A new study suggests that ketamine, an increasingly popular treatment for depression, has something in common with drugs like fentanyl and oxycodone.
The small study found evidence that ketamine’s effectiveness with depression, demonstrated in many small studies over the past decade, comes from its interaction with the brain’s opioid system. A Stanford University team reported their findings Wednesday in The American Journal of Psychiatry.
“We think ketamine is acting as an opioid,” says Alan Schatzberg, one of the study’s authors and a professor of psychiatry and behavioral sciences at Stanford. “That’s why you’re getting these rapid effects.”
Until now, most researchers have attributed ketamine’s success to its effect on the brain’s glutamate system, which is involved in learning and memory. The opioid system, in contrast, controls pain, reward, and addictive behaviors.
Ketamine is an anesthetic that is frequently given to children in the emergency room. It is also a popular but illicit party drug that can cause an out-of-body experience at high doses.
And in the past few years, ketamine has seen increasing use as an off-label treatment that doctors prescribe for patients with severe depression that doesn’t respond to other drugs. Unlike conventional antidepressants like Prozac, which can take weeks to work, an infusion or nasal administration of ketamine typically produces results in hours.
The new study’s findings suggests that taking ketamine for depression could lead to abuse or addiction, says Schatzberg, who has financial ties to several drug companies. Ketamine has a less potent effect on opioid receptors than drugs like fentanyl or oxycodone, he says, “but that doesn’t mean it’s safer.”
Other researchers say the study’s implications aren’t so clear.
“The results are quite intriguing,” says Carlos Zarate, an investigator at the National Institute of Mental Health who has been studying ketamine’s effects on depression for more than a decade. “However, this study is preliminary and its results need to be replicated.”
The new study is “interesting and exciting,” says Ronald Duman, a professor of psychiatry and neurobiology at Yale who has published research showing how ketamine causes brain cells to form new connections.
But Duman isn’t convinced that ketamine’s effect on the opioid system is the key to its effectiveness in treating depression.
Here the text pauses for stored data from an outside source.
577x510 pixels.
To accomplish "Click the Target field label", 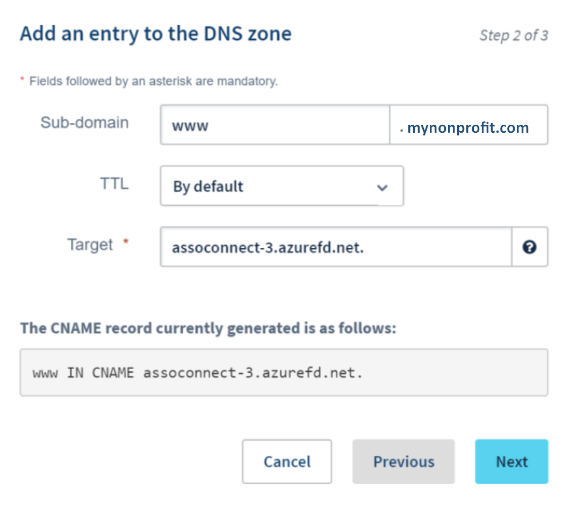I will [x=90, y=245].
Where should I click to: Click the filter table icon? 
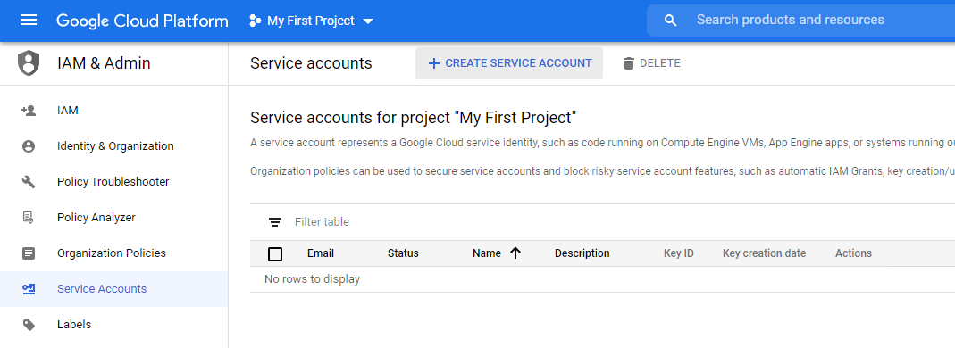point(275,222)
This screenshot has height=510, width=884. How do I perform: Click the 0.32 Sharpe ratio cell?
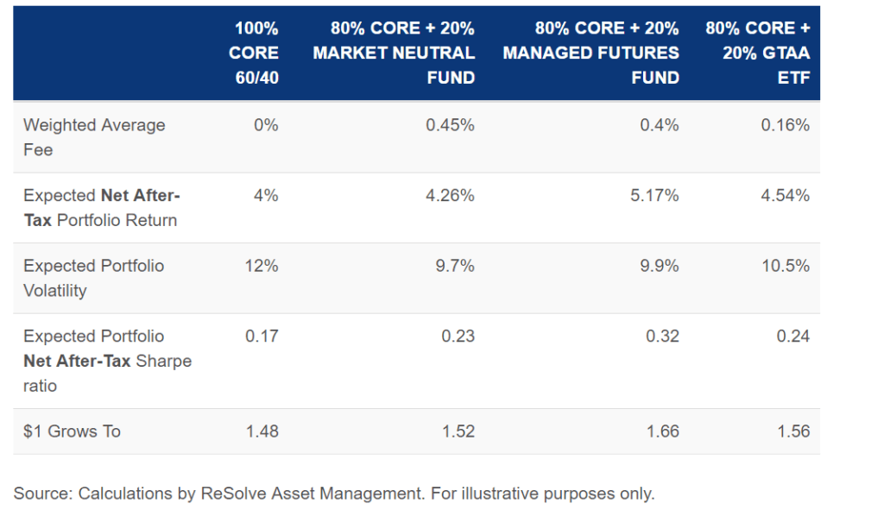pyautogui.click(x=662, y=337)
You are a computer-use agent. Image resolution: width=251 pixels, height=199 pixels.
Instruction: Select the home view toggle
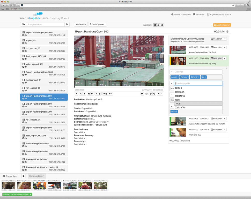(x=155, y=25)
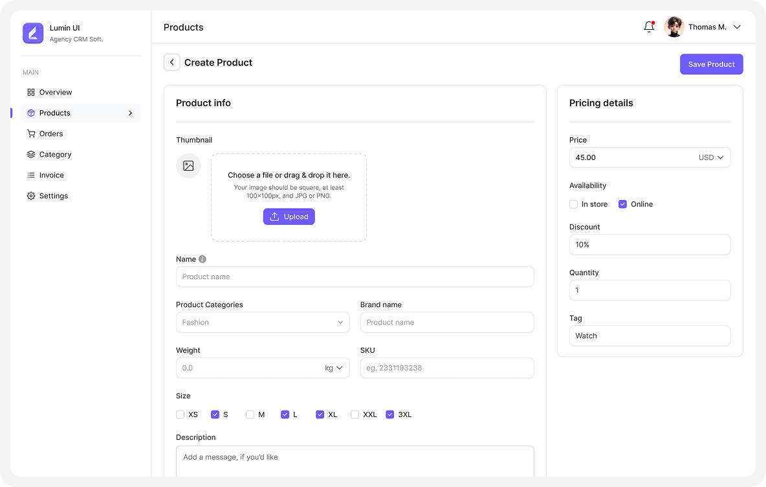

He notes that ketamine’s effect on the brain’s glutamate system is quite powerful, while the drug has “a relatively low affinity for opiate receptors.”
The Stanford team decided to conduct their study after seeing research that suggested drugs that work on the glutamate system alone aren’t very effective antidepressants, Schatzberg says. They also knew that opioid drugs had once been used to treat depression, but were largely abandoned because of concern about abuse.
So the team designed an experiment that would treat patients with depression in two ways. The first was by giving them an infusion of ketamine alone. The second involved giving each patient the drug naltrexone, which blocks the effects of opioid drugs, before they got an infusion of ketamine.
An analysis of a dozen patients who got both treatments showed a dramatic difference. Seven of the 12 saw their depression symptoms decrease by at least 50 percent a day after they got ketamine alone. But when they also got naltrexone first, there was “virtually no effect,” says Carolyn Rodriguez, one of the study’s authors and an assistant professor of psychiatry and behavioral sciences at Stanford.
Rodriguez, who has pioneered the use of ketamine to treat obsessive-compulsive disorder, says the study doesn’t prove that the drug works primarily through the brain’s opioid system. Instead, she calls the result “the beginning of a conversation,” and says it “highlights that ketamine’s mechanism of action is complicated.”
Rodriguez has served as a consultant for several drug companies including Allergan, which is developing a depression drug that acts like ketamine in the brain.
One possibility is that ketamine’s effect on opioid receptors may provide immediate but short term relief of depression, Rodriguez says, while the drug’s effect on the glutamate system may be what makes that relief last for a week or more.